May 2, 2015

The Last Man Standing

“The past is never dead. It's not even past.” 
     William Faulkner, Requiem for a Nun


On November 22, 1963, an assassin shot and killed President John F. Kennedy. The assassination generated several conspiracies theories: it was the CIA; it was Vice President Lyndon B. Johnson, it was Cuban President Fidel Castro; it was the KGB; and it was the Mafia. In his sixth CJ Floyd novel, THE MONGOOSE DECEPTION, Robert Greer suggests it might have been the Mafia and “The High Cabal” of 11 men who "were the power behind government and corporations and organized crime."  

Greer’s bail bondsman/antique dealer, CJ Floyd, gets involved in the conspiracy theory that the Mafia assassinated President John F. Kennedy when some 30 years after the Eisenhower Tunnel was completed in the 1970s a frozen arm is found behind the tunnel wall following an earthquake. Based on the tattoo on the arm, Cornelius McPherson, the worker who found the arm, identified it as belonging to a fellow worker named Antoine Ducane who disappeared in 1972. Cornelius is later killed when he attempts to locate Antoine’s next of kin. The gruesome find and the McPherson killing set in motion a series of events that everyone involved thinks might lead to the real JFK assassin. 

CJ tries to protect his long time friend, 86-year-old, former Denver mob boss Mario Satoni, the last Mafioso who might have knowledge of the assassination. The three mob bosses who allegedly planned the operation are dead. Once evidence connects Antoine Ducane to the assassination, an FBI agent goes after Mario Satoni. Mario’s nephew Rollie Ornasetti, who supervised a failed assassination attempt in Chicago in 1963, tries to frame Mario. Carmine Cassias, the young boss of the Louisiana crime family, wants Satoni and Rollie dead for fear they will reveal the Mafia’s role in the assassination.

As he searches for the hitman Rollie sends to kill Satoni, CJ finds himself working with Satoni’s enforcer Pinkie Niedermyer and Gus Cavalaris, the Denver Homicide detective investigating the murders of Ducane and McPherson.
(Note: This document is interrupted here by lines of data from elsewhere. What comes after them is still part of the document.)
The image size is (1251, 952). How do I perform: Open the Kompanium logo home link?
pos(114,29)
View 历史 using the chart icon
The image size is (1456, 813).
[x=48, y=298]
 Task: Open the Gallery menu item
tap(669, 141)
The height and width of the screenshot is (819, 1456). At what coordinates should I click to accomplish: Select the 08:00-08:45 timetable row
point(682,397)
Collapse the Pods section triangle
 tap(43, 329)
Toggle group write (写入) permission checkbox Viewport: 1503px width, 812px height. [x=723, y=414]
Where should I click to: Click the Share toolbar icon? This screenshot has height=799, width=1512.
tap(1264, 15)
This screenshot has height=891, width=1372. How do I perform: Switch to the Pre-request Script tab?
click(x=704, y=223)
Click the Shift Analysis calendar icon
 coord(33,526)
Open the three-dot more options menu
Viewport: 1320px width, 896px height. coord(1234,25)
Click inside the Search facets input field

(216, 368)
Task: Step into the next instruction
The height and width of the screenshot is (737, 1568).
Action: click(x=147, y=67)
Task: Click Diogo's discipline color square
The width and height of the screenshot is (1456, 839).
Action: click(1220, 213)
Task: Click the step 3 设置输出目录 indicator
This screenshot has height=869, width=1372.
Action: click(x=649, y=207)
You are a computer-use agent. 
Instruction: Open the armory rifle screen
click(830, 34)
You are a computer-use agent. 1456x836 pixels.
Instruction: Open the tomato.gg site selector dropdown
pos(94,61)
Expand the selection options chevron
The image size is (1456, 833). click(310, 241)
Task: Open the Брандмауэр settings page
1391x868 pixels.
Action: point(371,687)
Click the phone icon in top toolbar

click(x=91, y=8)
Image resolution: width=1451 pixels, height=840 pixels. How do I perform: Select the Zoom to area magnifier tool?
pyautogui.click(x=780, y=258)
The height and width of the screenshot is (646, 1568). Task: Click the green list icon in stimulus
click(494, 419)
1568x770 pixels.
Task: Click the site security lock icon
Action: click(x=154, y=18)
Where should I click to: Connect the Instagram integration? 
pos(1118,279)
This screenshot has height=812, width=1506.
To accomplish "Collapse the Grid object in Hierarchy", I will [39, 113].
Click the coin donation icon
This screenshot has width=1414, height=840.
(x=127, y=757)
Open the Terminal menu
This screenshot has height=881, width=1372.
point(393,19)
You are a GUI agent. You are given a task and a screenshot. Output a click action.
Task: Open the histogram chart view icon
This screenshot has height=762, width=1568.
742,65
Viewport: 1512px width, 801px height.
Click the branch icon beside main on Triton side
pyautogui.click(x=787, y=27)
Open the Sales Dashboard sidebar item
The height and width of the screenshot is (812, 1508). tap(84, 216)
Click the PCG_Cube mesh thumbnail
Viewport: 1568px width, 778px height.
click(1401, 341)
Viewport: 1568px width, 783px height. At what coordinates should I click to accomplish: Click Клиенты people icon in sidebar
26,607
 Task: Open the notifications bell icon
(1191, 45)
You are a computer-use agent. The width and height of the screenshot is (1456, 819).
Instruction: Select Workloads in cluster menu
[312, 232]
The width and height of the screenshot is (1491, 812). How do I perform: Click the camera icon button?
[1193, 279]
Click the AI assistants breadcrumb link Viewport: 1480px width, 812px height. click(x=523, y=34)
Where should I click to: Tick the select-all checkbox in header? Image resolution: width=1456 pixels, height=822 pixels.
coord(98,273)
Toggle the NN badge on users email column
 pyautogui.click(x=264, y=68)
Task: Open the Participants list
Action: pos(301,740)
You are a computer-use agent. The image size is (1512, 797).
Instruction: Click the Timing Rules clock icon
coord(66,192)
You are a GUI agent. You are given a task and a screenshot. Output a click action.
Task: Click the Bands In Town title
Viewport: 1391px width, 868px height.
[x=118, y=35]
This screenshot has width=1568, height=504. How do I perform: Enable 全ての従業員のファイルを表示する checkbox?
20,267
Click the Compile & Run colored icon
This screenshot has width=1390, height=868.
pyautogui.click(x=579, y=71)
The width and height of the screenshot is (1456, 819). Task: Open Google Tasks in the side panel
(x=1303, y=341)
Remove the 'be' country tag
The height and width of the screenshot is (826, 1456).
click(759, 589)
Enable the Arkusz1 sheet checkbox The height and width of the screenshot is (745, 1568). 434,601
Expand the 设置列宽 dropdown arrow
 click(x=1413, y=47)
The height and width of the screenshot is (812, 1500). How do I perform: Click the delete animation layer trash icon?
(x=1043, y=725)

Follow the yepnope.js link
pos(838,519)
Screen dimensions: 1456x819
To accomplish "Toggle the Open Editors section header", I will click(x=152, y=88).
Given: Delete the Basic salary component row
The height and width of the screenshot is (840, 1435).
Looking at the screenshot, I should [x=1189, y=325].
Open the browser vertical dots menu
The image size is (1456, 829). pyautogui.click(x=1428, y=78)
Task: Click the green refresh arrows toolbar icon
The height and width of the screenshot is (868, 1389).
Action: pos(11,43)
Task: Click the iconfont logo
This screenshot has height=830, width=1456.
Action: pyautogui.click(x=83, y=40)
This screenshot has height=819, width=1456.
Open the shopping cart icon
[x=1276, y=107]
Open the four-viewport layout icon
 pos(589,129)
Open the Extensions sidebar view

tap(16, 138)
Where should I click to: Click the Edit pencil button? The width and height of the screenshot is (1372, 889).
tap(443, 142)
Eighty-year-old Willette Ducane travels to Denver from Louisiana and hires CJ to find out what happened to her son Antoine.

The unknown villains manipulating events behind the scene don’t want the truth about the assassination revealed either. CJ, however, believes he might change history: "…I think we might have stumbled across something that could put a new twist on history." He thinks he “can shed just a little bit of truth on that killing…”

The Mongoose Deception is a good “what if” novel. What if it was the Mafia and some leaders in industry and government who wanted President John F. Kennedy dead? The novel is an entertaining fantasy with unknown villains manipulating the known villains. Greer does a good job of keeping the plot tight, not going off on a tangent exploring other theories.

If you are a member of a “who killed JFK” conspiracy club you will enjoy The Mongoose Deception more than the previous five novels.